O texto transitava entre a “mercadorização” do atleta (ou a condição de comoditie como alguns gostam de definir) e as novas moralidades que transitam no cenário dos valores olímpicos. Chamo de novas moralidades, e não de ética como alguns desejam, porque é evidente que são valores criados e desenvolvidos para atender a algumas demandas momentâneas da sociedade.

Melhor eu tentar ser mais clara. Há quem insista em afirmar que as regras do esporte são universais, daí a razão desse fenômeno ter se tornado globalizado. Ou ainda, que o fair play, ou a ética esportiva, é um desses valores indiscutíveis e tão natural quanto o amor materno ou a disposição infindável do professor para ensinar. Oras, se moral vem do latim mos, moris cujo significado é ‘maneira de se comportar regulada pelo uso’, derivando daí a palavra ‘costume’, ética vem do grego ethos, cujo significado é também ‘costume’. A semelhança etimológica, porém, não acompanha o sentido do emprego e da compreensão dos conceitos. Se a moral é o conjunto de regras de conduta admitidas por um grupo humano em determinada época, a ética é uma busca refletir a respeito das noções e princípios que fundamentam a vida moral.

É possível afirmar que a moral além de ser coletiva, por se constituir em um conjunto de regras como determina o comportamento dos indivíduos em grupo, ela também tem um caráter individual, na medida que apenas pode ser afirmada como tal, pelo indivíduo, se for aceita como norma, constituindo-se como juízo interno. É a partir daí que se funda o conceito de liberdade. Ou seja, a moral constituída, aquela já construída e herdada de outras gerações, encontrada e admitida como pronta pelo membro de um grupo social, pode ser, diante das transformações por que passa esse mesmo grupo ao longo de sua existência, questionada e até transformada, caracterizando-se como moral constituinte, conjunto de valores advindos de vivências experimentadas.

Sendo assim, sempre que atitudes são tomadas envolvendo um julgamento para uma posterior ação, faz-se uso tanto do senso moral – expresso em sentimentos e ações – como da consciência moral – conjunto de exigências que orientam uma escolha –, que envolve análise e decisão, em um âmbito individual e também coletivo, e a responsabilidade para assumir as conseqüências dessas decisões. A consciência é o critério do valor moral dos atos.

Marilena Chaui afirma que se a moral nos organiza como sujeitos do conhecimento e da ação, tendo como princípio da humanização a racionalidade, a livre vontade e a vida em sociedade, a ética nos define como pessoas, diferenciando-nos das coisas. São os valores éticos que oferecem a expressão e a garantia de uma condição de sujeito.

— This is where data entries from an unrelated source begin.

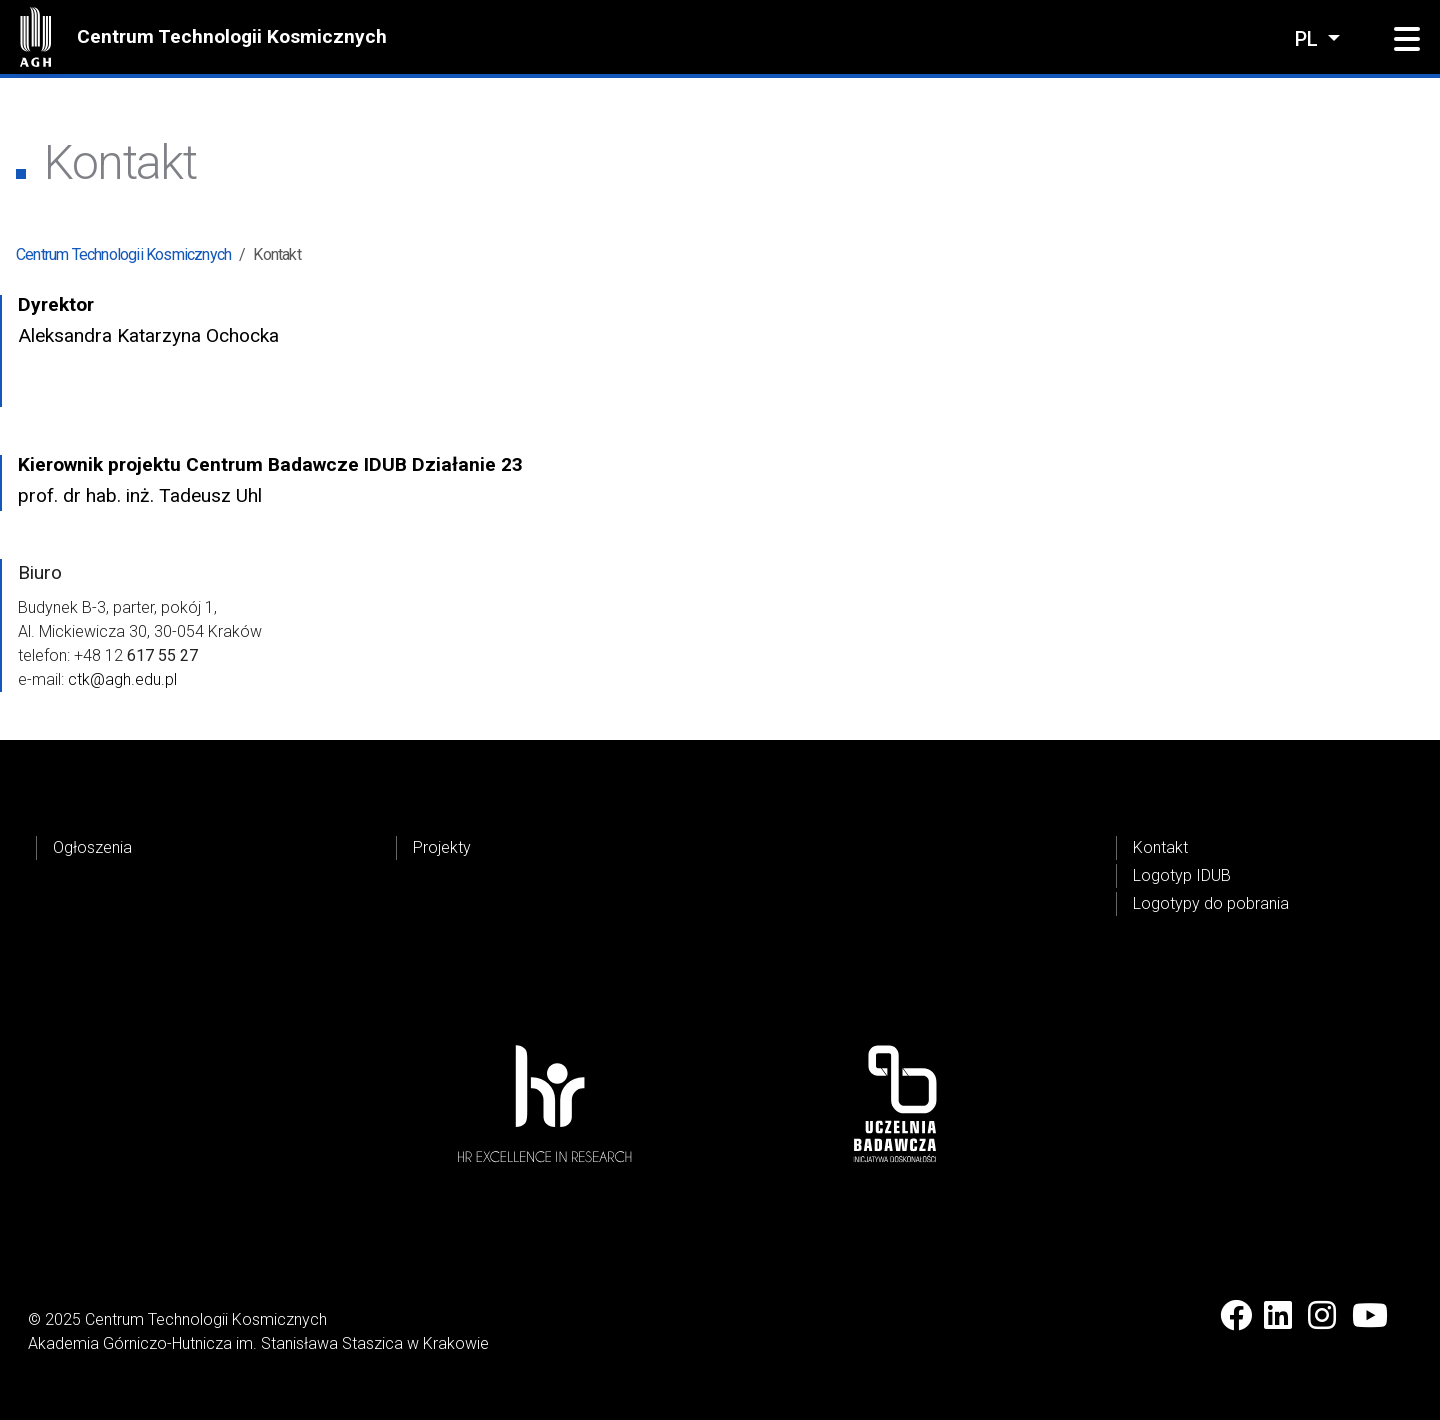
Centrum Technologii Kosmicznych (232, 36)
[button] (1407, 40)
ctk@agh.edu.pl (122, 679)
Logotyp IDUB (1182, 875)
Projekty (442, 847)
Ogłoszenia (92, 847)
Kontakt (1160, 847)
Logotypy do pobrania (1211, 903)
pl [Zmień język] (1309, 39)
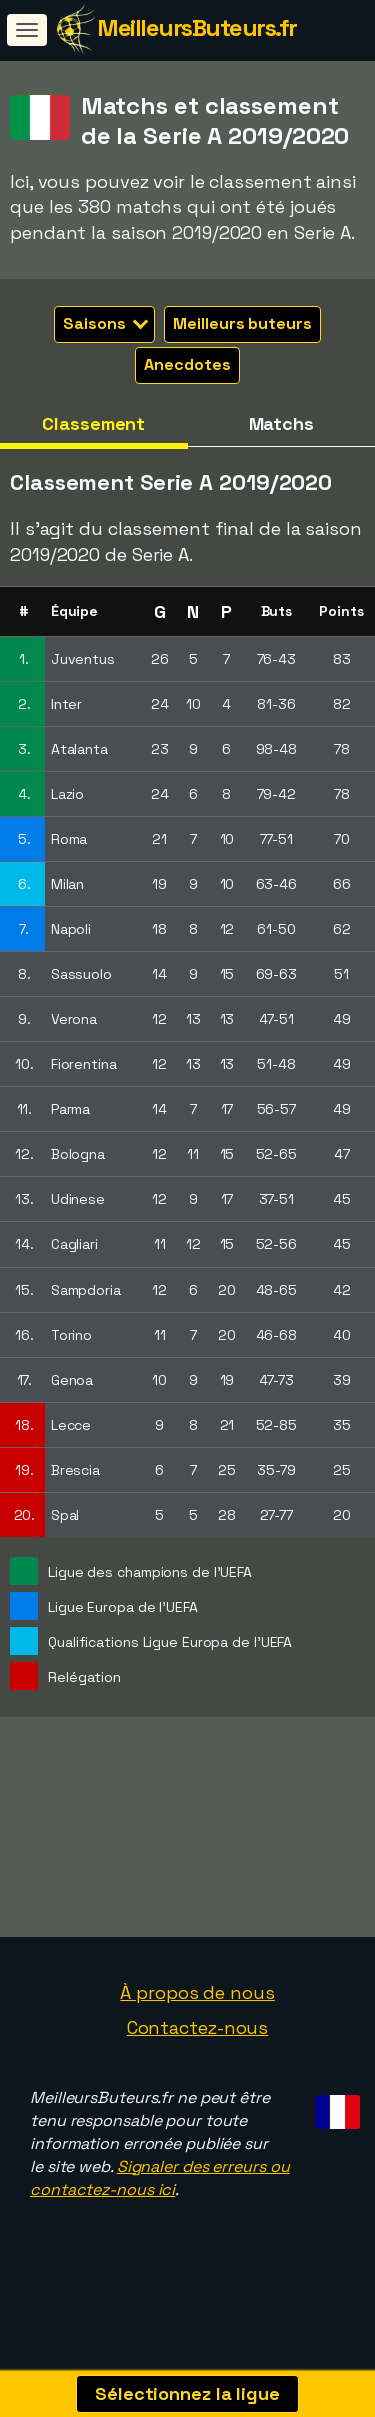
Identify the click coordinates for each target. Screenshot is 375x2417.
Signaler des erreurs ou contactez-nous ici (159, 2200)
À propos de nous (197, 2014)
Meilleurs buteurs (242, 323)
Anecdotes (187, 364)
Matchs (281, 423)
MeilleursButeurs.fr (197, 27)
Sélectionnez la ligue (187, 2393)
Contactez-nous (198, 2050)
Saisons (105, 323)
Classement (93, 423)
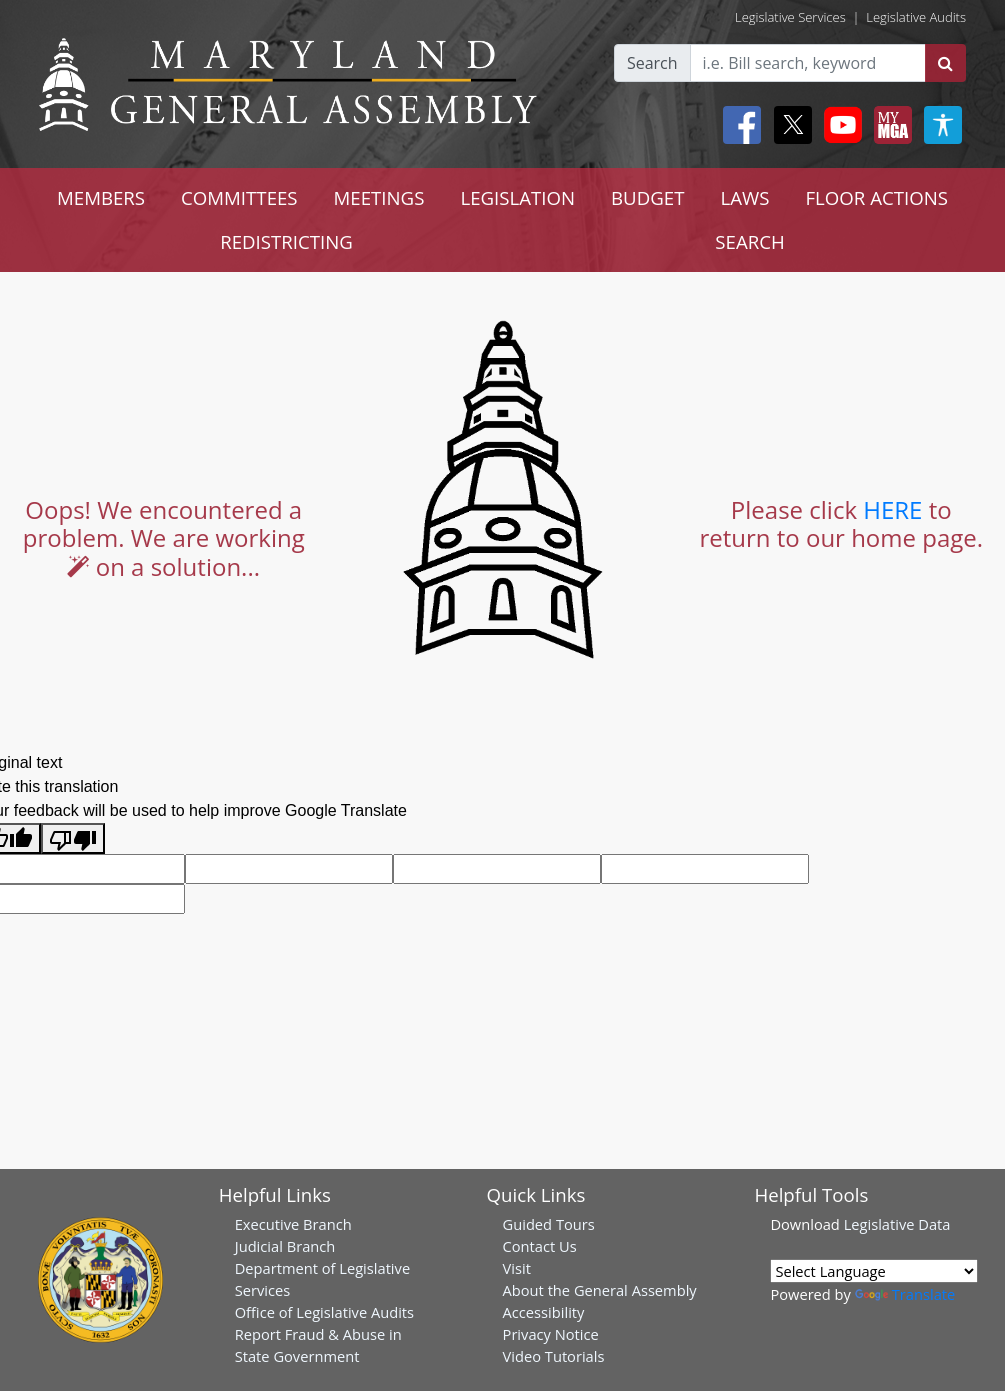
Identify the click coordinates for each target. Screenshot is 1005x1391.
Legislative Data (897, 1224)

Por tanto, para que a pessoa possa existir ela deve ser consciente de si e dos outros, ser dotada de vontade, ser responsável e ser livre. Se por um lado a moral regula comportamentos ao mesmo tempo em que permite a livre aceitação das normas, a ética é normativa porque suas normas visam impor limites e controle ao risco permanente daquilo que impede ao humano exercer sua condição de pessoa.

Toda essa volta para chegar ao ponto: como justificar a traição ao princípio fundamental do esporte que é o direito à igualdade da competição utilizando como argumento o cumprimento das regras e do regulamento? Vou buscar 3 exemplos para trazer luz à discussão. O “jogo de equipes “ na fórmula 1 que deixou Barrichello e Massa algumas vezes fora do lugar mais alto do pódio, a medalha de prata de Robert Scheidt em Sydney quando britânico literalmente roubou-lhe o vento e na última semana a derrota do vôlei masculino no campeonato mundial.

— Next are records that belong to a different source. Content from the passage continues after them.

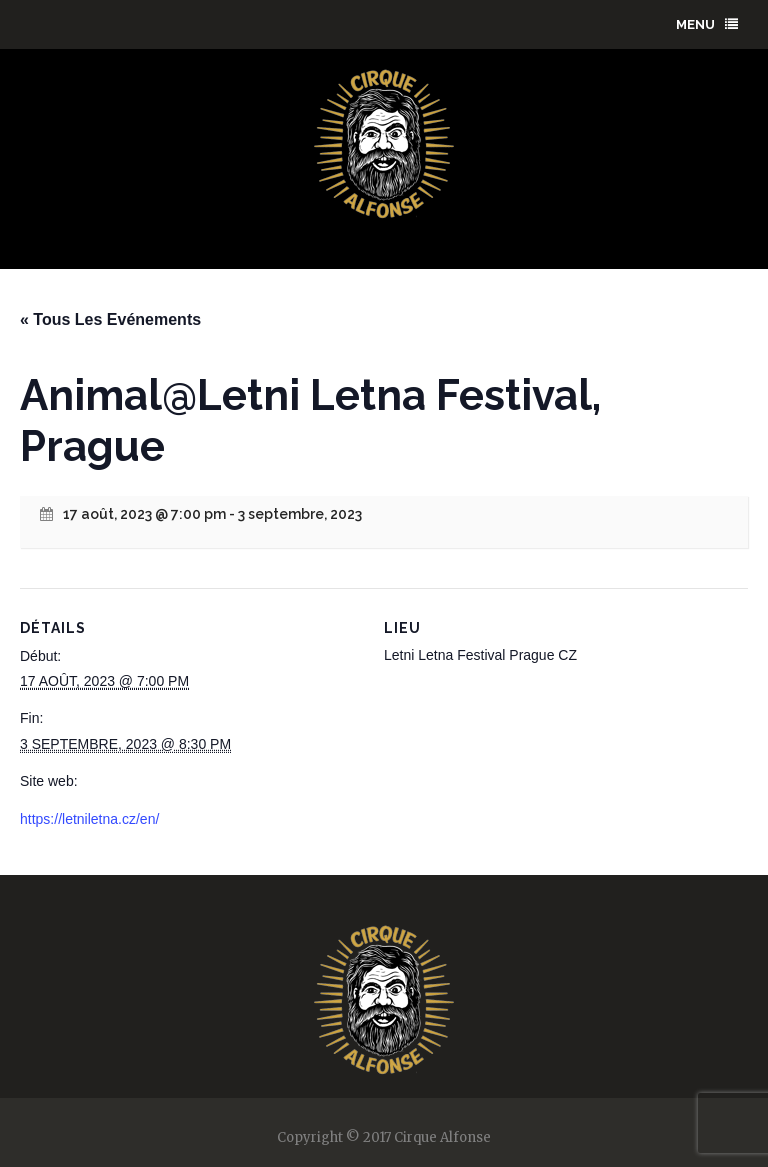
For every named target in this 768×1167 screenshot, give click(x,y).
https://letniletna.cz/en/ (89, 819)
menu (707, 24)
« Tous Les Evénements (110, 319)
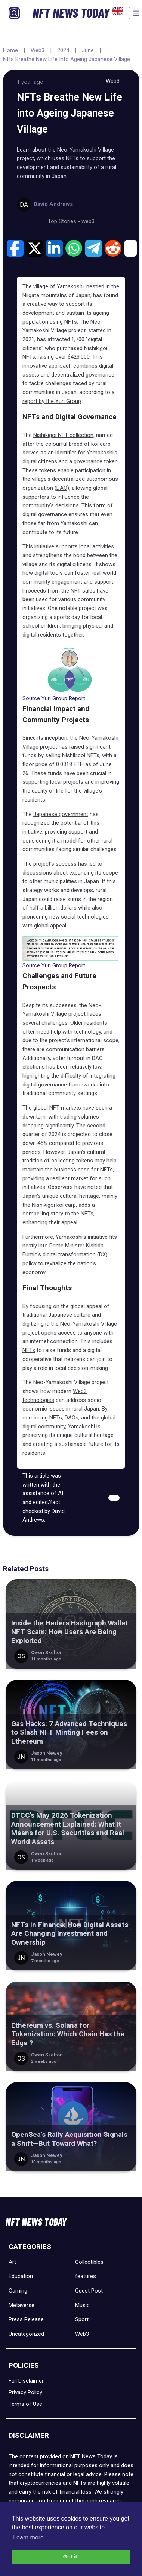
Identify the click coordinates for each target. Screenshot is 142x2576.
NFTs (28, 1350)
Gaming (18, 2290)
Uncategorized (26, 2334)
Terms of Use (25, 2404)
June (88, 50)
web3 (88, 221)
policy (29, 1263)
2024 (63, 50)
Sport (82, 2319)
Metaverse (21, 2305)
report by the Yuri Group (51, 401)
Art (12, 2262)
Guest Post (89, 2290)
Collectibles (89, 2262)
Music (82, 2305)
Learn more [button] (28, 2537)
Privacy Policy (25, 2392)
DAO (61, 488)
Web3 (37, 50)
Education (21, 2276)
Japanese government (60, 814)
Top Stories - (64, 221)
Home (10, 50)
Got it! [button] (71, 2557)
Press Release (26, 2319)
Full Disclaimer (26, 2380)
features (85, 2276)
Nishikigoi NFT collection (63, 435)
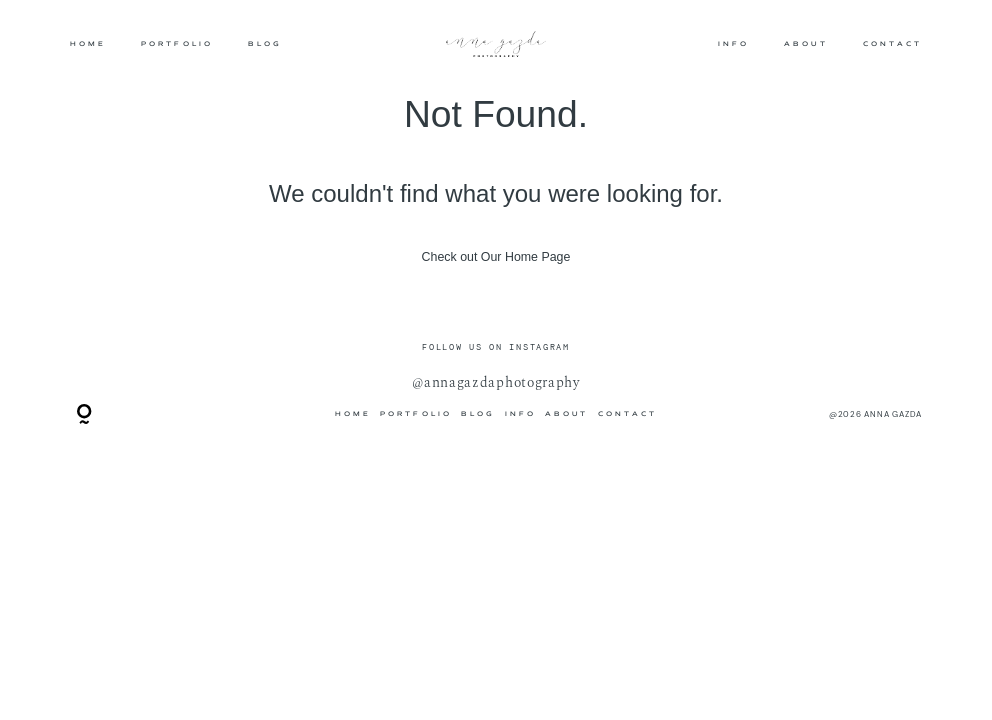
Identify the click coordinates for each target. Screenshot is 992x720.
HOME (88, 44)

Em todos esses casos as regras foram obedecidas, o que não quer dizer necessariamente que foram competições éticas, nem moralmente aceitáveis, posto que a liberdade dos atletas envolvidos foi violada.

Voltando ao cenário da aula, para minha surpresa, vi vários alunos defendendo essas posições argumentando que afinal, a regra não foi violada. De fato não o foi, mas, caso eu não os estimulasse a pensar então sobre a regra, os outros valores envolvidos nessa questão teriam sido desprezados.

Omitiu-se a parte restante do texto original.